– Мама, давай не будем об этом сейчас… – Я потянулась к ее руке, переполненная печалью оттого, что моего любимого дяди, элегантного, с модными усиками, больше нет. – Это не нужно. Ты устала и…
– Нет. – Она сжала мои пальцы. – Послушай меня. Я старая женщина, которая слишком много видела. Я не хочу жить в мире, где меня не существует, где моей страны, которую я люблю и которую называла своим домом, больше нет. Это не трагедия в сравнении с тем, что случилось. Это Божья воля. Мы живем как можем и, если нам повезет, встречаем смерть в собственной постели. Многие не удостоились даже этой чести. Но ты не должна допустить, чтобы наше имя исчезло. Ты должна биться за то, что осталось. Ты – наша наследница. Только ты можешь спасти то, что мы так долго и с таким трудом создавали.
– Мама… – голос мой дрожал, – я актриса. Я почти никто.
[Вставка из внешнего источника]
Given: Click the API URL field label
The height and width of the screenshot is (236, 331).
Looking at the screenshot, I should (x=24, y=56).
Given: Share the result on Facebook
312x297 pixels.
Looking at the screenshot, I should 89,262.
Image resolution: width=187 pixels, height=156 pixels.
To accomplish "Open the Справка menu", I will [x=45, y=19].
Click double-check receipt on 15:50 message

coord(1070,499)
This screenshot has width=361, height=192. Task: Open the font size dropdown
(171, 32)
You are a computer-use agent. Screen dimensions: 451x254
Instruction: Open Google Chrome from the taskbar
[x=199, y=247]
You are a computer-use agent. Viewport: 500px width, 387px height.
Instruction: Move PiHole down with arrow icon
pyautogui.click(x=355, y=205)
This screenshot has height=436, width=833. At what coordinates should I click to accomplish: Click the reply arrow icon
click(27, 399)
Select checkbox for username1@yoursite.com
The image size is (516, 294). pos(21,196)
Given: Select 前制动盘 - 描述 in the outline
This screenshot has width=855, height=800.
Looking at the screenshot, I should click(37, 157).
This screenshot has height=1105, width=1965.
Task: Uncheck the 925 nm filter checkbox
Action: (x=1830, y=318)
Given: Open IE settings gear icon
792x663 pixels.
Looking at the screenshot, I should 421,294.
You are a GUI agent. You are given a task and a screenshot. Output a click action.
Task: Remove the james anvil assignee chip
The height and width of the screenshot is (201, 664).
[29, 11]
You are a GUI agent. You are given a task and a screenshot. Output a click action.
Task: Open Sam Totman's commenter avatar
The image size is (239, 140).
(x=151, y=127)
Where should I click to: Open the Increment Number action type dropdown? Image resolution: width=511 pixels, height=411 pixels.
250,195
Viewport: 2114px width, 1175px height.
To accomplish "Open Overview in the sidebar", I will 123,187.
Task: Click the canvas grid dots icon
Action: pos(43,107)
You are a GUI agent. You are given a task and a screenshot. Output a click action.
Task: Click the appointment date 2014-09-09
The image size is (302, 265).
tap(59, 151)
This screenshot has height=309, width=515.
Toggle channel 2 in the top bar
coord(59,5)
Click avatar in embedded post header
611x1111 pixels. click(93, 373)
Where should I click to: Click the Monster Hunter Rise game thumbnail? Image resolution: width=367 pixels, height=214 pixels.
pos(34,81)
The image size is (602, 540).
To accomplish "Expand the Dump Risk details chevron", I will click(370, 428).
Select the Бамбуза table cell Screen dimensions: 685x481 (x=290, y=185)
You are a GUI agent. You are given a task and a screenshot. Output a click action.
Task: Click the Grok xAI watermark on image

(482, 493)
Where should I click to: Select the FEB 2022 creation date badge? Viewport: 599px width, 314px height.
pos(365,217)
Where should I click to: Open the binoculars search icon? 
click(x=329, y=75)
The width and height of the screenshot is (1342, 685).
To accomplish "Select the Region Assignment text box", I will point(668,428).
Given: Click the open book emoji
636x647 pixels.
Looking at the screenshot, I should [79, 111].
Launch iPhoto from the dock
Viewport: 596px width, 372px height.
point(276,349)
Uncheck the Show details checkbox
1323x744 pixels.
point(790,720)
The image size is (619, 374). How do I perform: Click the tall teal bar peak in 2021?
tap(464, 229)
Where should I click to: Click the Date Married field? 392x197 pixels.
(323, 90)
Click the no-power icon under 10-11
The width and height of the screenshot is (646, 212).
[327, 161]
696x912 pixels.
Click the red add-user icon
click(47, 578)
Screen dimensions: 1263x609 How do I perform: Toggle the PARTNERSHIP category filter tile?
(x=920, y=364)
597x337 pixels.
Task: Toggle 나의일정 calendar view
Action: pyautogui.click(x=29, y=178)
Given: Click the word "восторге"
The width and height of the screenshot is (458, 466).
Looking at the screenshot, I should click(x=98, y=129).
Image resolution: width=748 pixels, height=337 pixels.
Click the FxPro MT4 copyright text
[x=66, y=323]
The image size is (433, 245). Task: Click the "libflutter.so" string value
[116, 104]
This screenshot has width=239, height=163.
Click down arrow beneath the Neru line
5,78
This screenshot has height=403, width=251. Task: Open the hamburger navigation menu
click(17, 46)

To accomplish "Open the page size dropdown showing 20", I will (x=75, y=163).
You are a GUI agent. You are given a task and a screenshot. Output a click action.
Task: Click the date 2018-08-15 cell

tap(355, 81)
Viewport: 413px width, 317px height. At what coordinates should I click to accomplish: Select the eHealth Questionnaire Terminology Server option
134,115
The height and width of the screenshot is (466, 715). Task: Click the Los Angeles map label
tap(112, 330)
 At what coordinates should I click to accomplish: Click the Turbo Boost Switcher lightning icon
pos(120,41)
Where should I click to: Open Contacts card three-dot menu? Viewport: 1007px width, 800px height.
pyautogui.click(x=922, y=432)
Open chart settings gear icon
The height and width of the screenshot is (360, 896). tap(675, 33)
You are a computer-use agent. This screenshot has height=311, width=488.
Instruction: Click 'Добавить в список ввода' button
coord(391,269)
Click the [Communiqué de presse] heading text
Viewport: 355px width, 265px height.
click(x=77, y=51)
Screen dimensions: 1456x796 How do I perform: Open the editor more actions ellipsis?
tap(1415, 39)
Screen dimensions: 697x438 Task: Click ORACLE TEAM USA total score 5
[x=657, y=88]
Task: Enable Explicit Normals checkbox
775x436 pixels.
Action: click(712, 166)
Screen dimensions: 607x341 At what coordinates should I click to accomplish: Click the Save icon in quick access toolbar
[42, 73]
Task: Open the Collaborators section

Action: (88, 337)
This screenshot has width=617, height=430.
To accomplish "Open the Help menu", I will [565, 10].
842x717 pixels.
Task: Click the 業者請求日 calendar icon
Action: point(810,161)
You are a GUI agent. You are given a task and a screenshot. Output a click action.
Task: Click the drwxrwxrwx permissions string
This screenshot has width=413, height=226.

– Ты гораздо больше этого. Ты моя дочь. Мое дитя. Ты не Лизель и доказала это сполна. Я хочу, чтобы ты пообещала мне: при любых обстоятельствах ты сделаешь все возможное для восстановления нашего имени. Мы… мы этого не совершали. Мы хорошие немцы. Некоторые из нас всегда были добропорядочными немцами.
Ее взгляд пылал, говорила она горячо. Это ужасное чувство вины и страх, что на нас возложат ответственность за действия сумасшедшего, глодали ее изнутри, поглощали силу. Я хотела рассказать ей о том, что увидела в Берген-Бельзене и что сейчас открывалось всему миру, – это были неопровержимые свидетельства: даже если мы сами не составляли списков и не сгоняли людей, как скот, в товарные поезда, мы все равно виновны, потому что не сделали ничего, чтобы остановить это. Мы отвернулись и отказывались смотреть.
Но я сдержалась. Мама и правда теперь была старой женщиной. Не Драконом, не матерью, с которой я боролась и против которой восставала, чьи требования были слишком строги, чтобы я руководствовалась ими. Она осталась в живых и заслужила право продиктовать свою эпитафию.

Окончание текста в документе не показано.